Thanks for the reply, Frank. Yeah, I thought about the good practices, too. My rationale for filing this bug against debuginfod instead of e.g. GDB is that it is more uniform to have the actual agent who performs the download worry about obtaining permission, instead of having each library user (GDB, perf, etc.) do it. As for the setting of the environment variable being considered consent, one of the points raised in the discussion on debian-devel is that, with the way things are implemented now (using a /etc/profile.d/ snippet), the user will likely not be aware that DEBUGINFOD_URLS is set unless she herself was the one who installed the system. Also, and arguably, DEBUGINFOD_URLS's purpose is just to specify which debuginfod servers should be consulted, not if it is OK to do the actual request. Anyway, I'm not opposed to the idea that it is the actual library user who should obtain explicit user consent here. In a way, you could even consider that libdebuginfod is a wrapper around libcurl, and I totally agree that the library should implement the mechanism and that its clients should implement the policy.
> the user will likely not be aware that DEBUGINFOD_URLS is set unless > she herself was the one who installed the system. The way I'd address this is to advise the sysadmin to set this by default systemwide only if the user base is going to be copacetic with this, or if they are informed somehow (release notes?) so they can easily opt out. If pure documentation is not enough, maybe have some path from logon through to the calling application print out the env var that first time. Note that hypothetical unintentional information leakage is very small: buildids, and perhaps the curl User-Agent: field. That's it. (It won't get to querying source files unless the debuginfo is found first.) Closing as WONTFIX on account of the impropriety of a low level library engaging in interactive dialogue.
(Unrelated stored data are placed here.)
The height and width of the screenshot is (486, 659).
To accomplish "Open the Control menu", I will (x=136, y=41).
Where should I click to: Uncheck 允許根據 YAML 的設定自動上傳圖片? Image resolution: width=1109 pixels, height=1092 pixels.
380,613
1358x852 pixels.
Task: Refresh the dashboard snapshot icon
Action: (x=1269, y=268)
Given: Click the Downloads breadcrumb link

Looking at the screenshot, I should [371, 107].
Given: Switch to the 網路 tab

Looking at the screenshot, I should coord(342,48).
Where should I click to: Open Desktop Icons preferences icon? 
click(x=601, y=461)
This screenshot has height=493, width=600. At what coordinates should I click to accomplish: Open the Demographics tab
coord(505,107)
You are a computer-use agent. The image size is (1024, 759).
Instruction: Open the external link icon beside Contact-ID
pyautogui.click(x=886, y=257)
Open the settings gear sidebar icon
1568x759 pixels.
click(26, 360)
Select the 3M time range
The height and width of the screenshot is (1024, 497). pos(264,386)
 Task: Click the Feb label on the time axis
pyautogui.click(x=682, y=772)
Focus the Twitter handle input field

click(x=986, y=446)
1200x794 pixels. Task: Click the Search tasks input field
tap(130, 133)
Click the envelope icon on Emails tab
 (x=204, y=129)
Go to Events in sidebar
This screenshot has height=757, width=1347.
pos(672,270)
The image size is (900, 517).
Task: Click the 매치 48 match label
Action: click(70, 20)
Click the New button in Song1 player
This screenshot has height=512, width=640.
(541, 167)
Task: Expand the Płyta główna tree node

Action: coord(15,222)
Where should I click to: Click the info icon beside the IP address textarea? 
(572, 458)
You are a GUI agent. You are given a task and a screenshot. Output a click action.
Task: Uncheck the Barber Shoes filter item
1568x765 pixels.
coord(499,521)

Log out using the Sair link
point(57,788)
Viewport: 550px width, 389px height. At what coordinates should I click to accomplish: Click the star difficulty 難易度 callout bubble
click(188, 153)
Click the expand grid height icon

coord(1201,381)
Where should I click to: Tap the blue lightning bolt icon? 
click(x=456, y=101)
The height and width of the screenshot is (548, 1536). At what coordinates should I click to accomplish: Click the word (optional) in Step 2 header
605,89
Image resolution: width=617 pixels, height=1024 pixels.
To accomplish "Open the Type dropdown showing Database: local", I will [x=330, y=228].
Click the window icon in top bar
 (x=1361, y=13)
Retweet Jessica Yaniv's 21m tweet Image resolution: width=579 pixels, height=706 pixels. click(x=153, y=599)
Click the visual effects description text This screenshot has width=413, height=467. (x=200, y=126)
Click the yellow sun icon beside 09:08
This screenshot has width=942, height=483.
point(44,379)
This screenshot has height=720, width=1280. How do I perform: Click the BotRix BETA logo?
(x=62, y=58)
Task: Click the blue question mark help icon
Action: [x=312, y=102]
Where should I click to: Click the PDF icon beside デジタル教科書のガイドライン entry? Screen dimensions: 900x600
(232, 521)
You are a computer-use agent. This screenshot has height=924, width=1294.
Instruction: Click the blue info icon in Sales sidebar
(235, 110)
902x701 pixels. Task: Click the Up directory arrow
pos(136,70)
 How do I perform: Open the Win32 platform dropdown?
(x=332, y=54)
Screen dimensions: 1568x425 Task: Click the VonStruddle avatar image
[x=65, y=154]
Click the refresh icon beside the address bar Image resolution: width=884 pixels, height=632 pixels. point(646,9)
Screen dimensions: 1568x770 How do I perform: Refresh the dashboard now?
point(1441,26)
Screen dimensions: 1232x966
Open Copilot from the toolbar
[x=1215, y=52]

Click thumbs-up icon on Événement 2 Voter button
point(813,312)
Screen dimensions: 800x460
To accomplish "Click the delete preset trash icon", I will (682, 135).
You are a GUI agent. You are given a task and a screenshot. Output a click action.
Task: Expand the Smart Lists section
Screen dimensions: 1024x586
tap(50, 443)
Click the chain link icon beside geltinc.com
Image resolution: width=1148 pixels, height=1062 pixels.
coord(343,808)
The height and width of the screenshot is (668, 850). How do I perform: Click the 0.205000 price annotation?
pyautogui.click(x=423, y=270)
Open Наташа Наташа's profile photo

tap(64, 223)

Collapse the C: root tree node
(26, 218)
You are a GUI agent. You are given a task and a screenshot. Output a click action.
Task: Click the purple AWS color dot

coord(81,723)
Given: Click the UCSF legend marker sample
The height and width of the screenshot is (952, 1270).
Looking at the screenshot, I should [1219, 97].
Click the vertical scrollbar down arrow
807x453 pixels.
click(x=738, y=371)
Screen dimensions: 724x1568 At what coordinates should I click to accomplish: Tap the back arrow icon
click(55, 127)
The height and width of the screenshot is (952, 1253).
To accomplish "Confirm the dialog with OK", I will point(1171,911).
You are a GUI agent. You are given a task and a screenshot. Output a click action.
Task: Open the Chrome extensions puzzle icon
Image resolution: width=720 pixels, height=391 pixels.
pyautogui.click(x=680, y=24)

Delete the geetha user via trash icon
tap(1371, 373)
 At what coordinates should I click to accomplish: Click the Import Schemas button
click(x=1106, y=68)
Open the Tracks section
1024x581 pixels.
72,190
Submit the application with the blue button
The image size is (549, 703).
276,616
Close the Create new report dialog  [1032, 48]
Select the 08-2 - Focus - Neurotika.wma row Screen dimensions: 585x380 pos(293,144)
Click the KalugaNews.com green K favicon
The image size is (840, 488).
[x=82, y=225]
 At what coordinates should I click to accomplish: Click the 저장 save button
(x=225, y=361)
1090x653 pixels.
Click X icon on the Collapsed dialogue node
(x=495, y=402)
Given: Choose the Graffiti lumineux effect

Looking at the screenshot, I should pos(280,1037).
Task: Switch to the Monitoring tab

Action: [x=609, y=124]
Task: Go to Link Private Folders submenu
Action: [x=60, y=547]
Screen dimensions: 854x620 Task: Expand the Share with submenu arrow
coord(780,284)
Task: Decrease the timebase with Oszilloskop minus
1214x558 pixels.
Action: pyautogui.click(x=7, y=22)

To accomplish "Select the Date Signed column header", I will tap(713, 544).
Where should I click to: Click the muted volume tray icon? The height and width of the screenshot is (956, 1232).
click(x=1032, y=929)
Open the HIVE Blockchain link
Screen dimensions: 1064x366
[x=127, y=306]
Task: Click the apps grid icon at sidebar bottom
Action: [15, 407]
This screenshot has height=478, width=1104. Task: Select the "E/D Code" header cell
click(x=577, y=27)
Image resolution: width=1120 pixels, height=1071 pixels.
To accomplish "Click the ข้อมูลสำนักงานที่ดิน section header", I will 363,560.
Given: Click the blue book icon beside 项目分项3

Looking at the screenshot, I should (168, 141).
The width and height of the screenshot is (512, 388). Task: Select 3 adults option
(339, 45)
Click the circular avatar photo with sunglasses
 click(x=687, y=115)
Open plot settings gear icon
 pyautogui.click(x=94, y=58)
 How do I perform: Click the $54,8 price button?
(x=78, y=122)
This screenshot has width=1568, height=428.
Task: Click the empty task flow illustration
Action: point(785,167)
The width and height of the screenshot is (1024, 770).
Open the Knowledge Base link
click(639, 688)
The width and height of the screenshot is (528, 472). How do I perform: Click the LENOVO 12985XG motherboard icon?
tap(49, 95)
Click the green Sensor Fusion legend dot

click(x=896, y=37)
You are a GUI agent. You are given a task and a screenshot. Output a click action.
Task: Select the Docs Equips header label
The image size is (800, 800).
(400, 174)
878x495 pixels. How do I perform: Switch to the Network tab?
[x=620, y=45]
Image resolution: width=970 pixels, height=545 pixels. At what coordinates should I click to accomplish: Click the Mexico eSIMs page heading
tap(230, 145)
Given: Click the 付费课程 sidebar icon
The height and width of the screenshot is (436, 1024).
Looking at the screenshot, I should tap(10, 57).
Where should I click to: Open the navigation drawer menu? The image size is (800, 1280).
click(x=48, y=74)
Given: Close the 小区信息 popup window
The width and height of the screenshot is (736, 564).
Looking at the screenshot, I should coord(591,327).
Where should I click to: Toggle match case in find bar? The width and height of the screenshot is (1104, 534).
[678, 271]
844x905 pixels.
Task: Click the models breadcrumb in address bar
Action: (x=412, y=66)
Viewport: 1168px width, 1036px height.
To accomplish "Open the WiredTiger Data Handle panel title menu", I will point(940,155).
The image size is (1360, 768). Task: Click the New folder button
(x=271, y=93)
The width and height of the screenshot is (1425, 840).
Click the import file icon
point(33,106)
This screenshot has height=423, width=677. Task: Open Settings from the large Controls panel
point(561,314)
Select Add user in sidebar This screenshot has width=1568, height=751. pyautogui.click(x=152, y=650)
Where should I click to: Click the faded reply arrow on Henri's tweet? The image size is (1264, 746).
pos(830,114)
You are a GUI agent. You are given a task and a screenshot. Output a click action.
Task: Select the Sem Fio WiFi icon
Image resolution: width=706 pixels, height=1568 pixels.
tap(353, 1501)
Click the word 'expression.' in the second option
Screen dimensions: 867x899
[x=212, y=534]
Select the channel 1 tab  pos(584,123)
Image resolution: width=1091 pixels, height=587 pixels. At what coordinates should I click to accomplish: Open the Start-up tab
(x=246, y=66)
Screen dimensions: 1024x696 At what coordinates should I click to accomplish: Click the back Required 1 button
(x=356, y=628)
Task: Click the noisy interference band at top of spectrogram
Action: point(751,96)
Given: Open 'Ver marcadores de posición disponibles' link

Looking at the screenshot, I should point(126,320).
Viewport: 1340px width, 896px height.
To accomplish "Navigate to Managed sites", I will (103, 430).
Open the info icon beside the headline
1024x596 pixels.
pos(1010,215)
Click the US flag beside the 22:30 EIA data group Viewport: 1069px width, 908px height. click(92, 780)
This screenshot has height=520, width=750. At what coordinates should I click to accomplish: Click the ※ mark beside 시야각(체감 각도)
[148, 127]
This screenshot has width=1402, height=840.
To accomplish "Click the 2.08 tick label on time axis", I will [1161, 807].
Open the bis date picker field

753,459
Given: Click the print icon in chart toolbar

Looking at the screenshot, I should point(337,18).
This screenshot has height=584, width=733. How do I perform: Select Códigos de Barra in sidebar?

Instead of WONTFIX for debuginfod, I am reopening this against GDB because I still think it is a good idea for the client to implement this feature.
(In reply to Sergio Durigan Junior from comment #4) > Instead of WONTFIX for debuginfod, I am reopening this against GDB because I > still think it is a good idea for the client to implement this feature. Hi Sergio. Since commit 7811fa5995 gdb will print a notice when debuginfod is enabled and give the user a chance to opt out. Closing this bug as FIXED.
(In reply to Aaron Merey from comment #5) > (In reply to Sergio Durigan Junior from comment #4) > > Instead of WONTFIX for debuginfod, I am reopening this against GDB because I > > still think it is a good idea for the client to implement this feature. > > Hi Sergio. Since commit 7811fa5995 gdb will print a notice when debuginfod > is enabled and give the user a chance to opt out. Closing this bug as FIXED. That's awesome, Aaron. Thanks a lot.